● Your objective
Could you please write out each line of the records exactly, minus the pictures?
====================
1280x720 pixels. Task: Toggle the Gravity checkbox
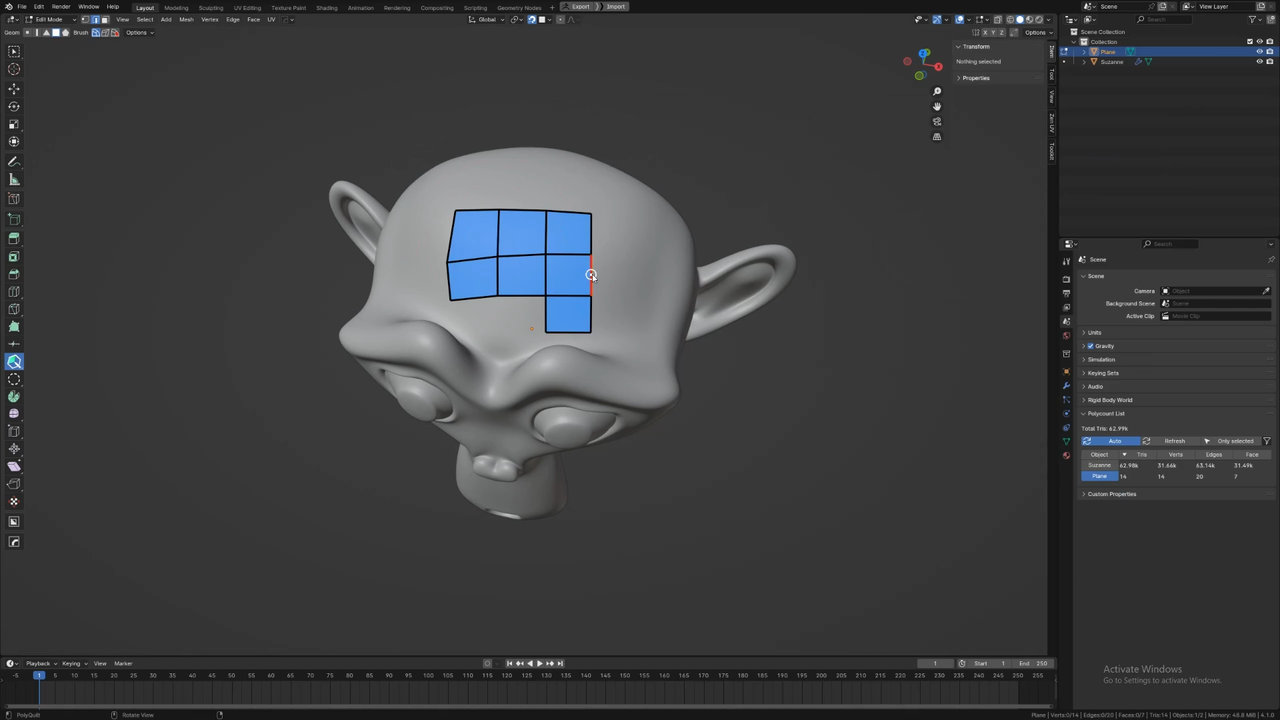(x=1091, y=346)
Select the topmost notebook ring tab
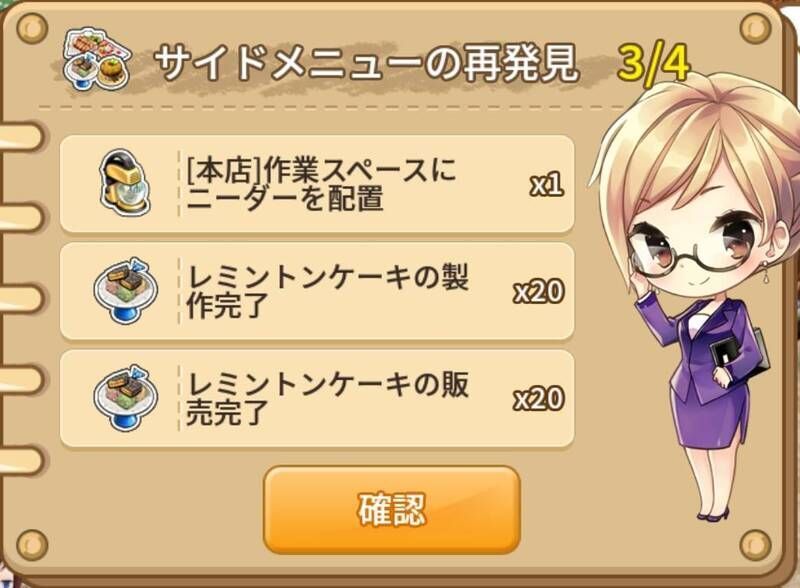 (x=20, y=136)
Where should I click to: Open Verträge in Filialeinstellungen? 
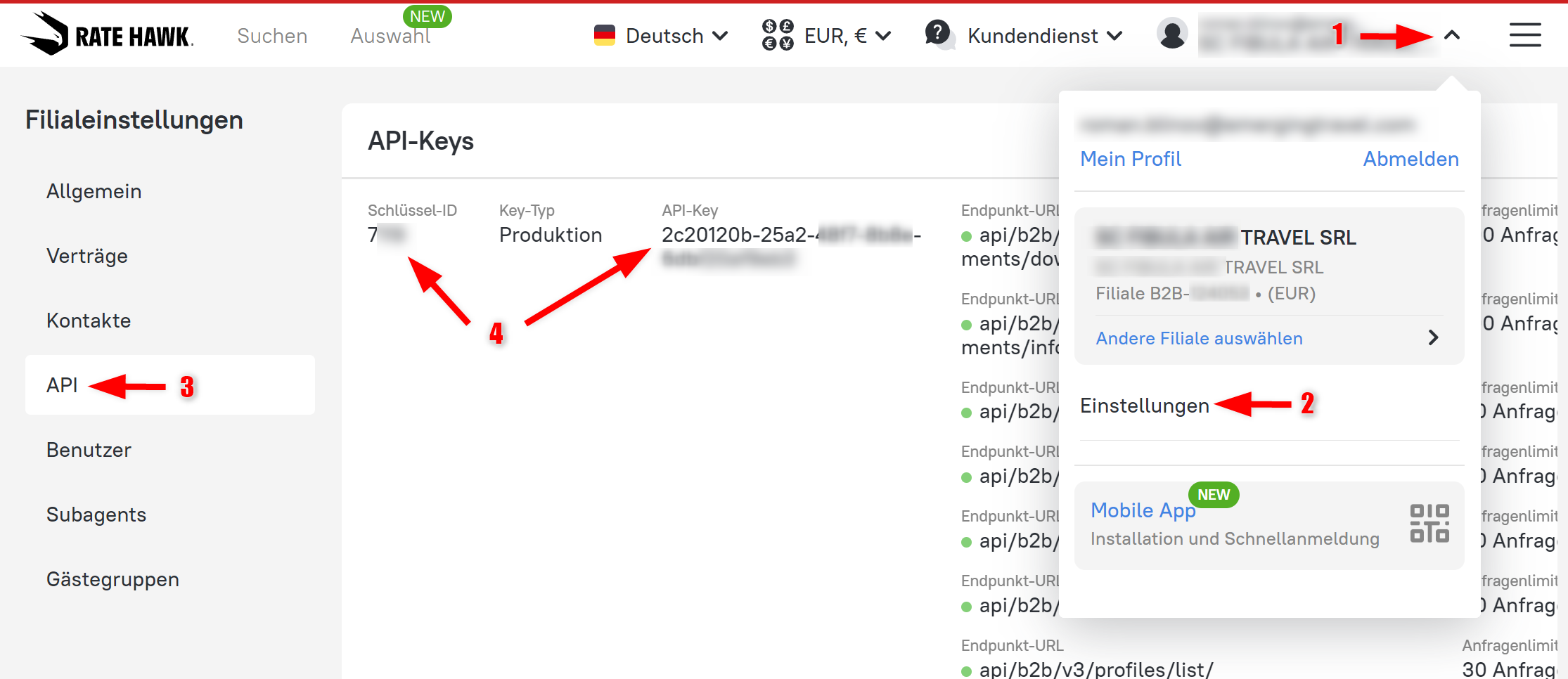click(87, 256)
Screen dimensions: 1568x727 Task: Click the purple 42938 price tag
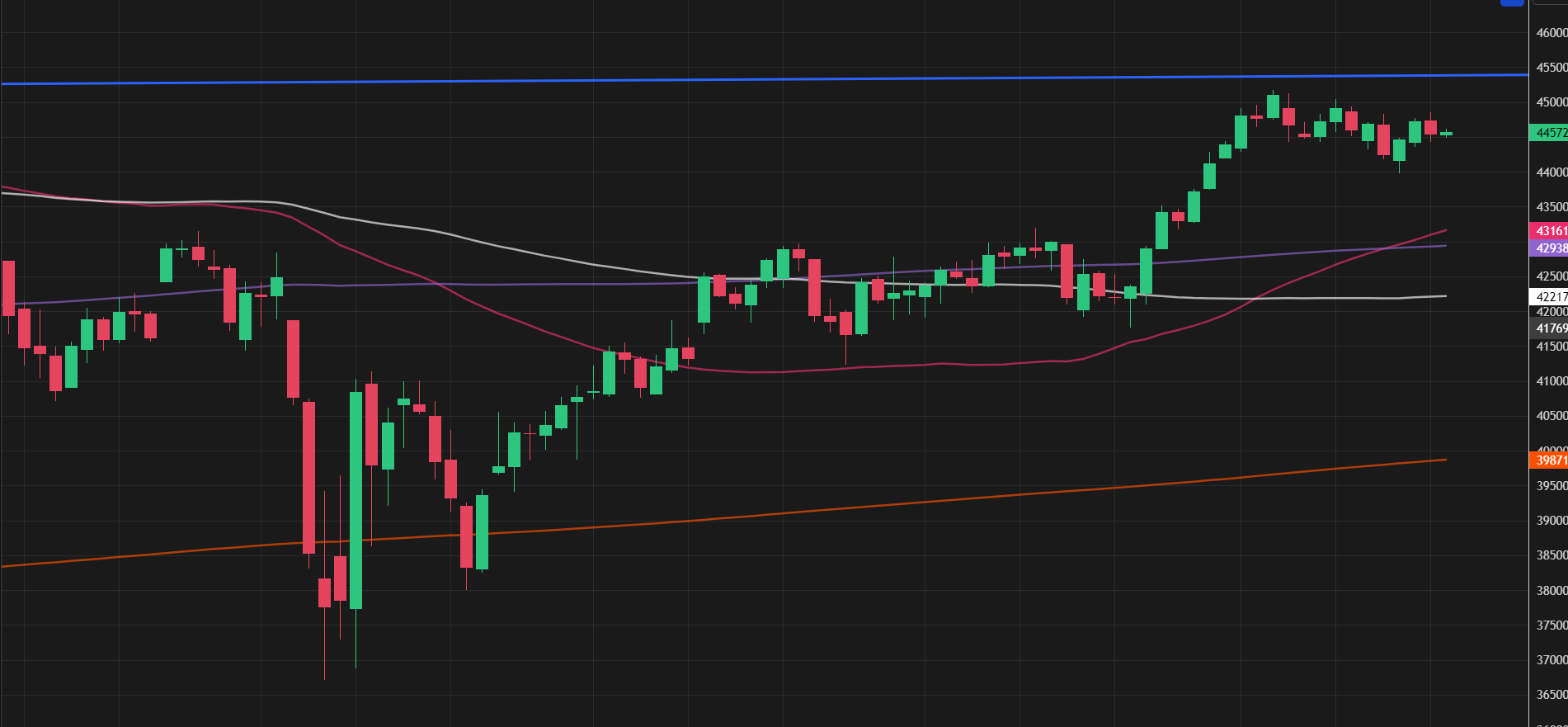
====================
● Answer space
1280x720 pixels. Task: Toggle the Gravity checkbox
(x=1091, y=346)
Select the topmost notebook ring tab
 (x=20, y=136)
Where should I click to: Open Verträge in Filialeinstellungen? 
click(87, 256)
Screen dimensions: 1568x727 Task: Click the purple 42938 price tag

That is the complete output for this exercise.